By Alain Acco and Diana Mandia
PARIS (Reuters) -Dozens of retirement homes of the Orpea group across France were targeted by police raids on Tuesday as part of a judicial investigation over allegations of malpractice and possible mistreatment of nursing home residents.
The prosecutor’s office said it had registered around 50 complaints relating to “institutional mistreatment” of elderly residents. An Orpea spokesperson confirmed the raids and said the company was cooperating with the investigators.
This follows the publishing early this year of a book by independent journalist Victor Castanet, relating to Orpea. The book, “Les Fossoyeurs,” or The Gravediggers, sent shock waves through France and much soul-searching over how the elderly are treated in nursing homes.
Orpea said in June that an independent audit had found evidence of financial wrongdoing, including inflated labour expenses and suspiciously large payments to third parties, although it did not back up the accusations made in the book. It has rejected allegations of widespread maltreatment.
“We cooperate fully with judicial authorities on all these subjects,” CEO Laurent Guillot told analysts on a conference call.
The raids took place as Orpea, one of Europe’s biggest for-profit care home groups, was telling investors on Tuesday that it would scale back its international activities and focus on its core business.

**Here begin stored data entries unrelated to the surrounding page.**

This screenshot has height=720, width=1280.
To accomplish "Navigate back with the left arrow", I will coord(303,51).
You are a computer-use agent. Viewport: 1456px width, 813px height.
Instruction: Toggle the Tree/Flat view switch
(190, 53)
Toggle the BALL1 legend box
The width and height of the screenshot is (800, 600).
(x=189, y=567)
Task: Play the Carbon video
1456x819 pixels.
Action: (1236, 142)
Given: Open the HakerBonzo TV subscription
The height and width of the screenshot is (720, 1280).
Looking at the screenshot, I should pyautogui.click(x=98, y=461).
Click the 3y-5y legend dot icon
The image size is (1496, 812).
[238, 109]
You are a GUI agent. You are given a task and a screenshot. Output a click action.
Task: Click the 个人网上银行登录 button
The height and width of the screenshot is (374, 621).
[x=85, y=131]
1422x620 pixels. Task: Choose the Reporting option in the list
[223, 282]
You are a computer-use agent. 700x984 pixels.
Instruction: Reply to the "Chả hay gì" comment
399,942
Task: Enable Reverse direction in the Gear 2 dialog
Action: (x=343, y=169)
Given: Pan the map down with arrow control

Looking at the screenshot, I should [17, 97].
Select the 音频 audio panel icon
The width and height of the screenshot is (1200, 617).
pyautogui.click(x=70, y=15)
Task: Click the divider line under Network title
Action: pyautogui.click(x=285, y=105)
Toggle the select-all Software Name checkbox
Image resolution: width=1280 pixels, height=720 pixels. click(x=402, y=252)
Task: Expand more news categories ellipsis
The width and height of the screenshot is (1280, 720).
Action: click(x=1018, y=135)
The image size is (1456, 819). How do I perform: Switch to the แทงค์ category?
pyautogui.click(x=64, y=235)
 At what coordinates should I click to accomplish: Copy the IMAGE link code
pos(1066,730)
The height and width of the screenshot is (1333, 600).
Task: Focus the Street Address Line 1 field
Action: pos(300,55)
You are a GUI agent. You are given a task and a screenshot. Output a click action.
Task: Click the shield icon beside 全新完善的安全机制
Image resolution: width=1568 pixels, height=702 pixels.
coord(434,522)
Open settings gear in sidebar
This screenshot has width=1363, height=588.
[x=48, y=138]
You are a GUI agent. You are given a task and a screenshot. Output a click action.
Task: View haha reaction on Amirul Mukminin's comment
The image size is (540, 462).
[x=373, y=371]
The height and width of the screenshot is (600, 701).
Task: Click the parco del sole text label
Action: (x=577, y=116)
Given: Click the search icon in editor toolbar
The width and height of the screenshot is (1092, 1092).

In October, the retirement group had warned of asset impairments and said it had requested talks with creditors.
Orpea is considering the conversion of 3.8 billion ($3.9 billion) euros of unsecured debt into equity through a rights issue to existing stakeholders, backstopped by lenders based on their claims, the group said on Tuesday.
It also hopes to bring in 1.9-2.1 billion euros of additional cash through new secured debt of 600 million euros to cover its funding needs until early summer 2023, and a second capital increase, the terms of which were not disclosed.
With gross debt of 9.53 billion euros at the end of September, Orpea said it expects that following these transactions, at least 20% of its share capital will be held by long-term French institutional investors.
The group also targets annual revenue growth of 9% by 2025, with an operating profit margin above 20% and core earnings of about 745 million euros that year.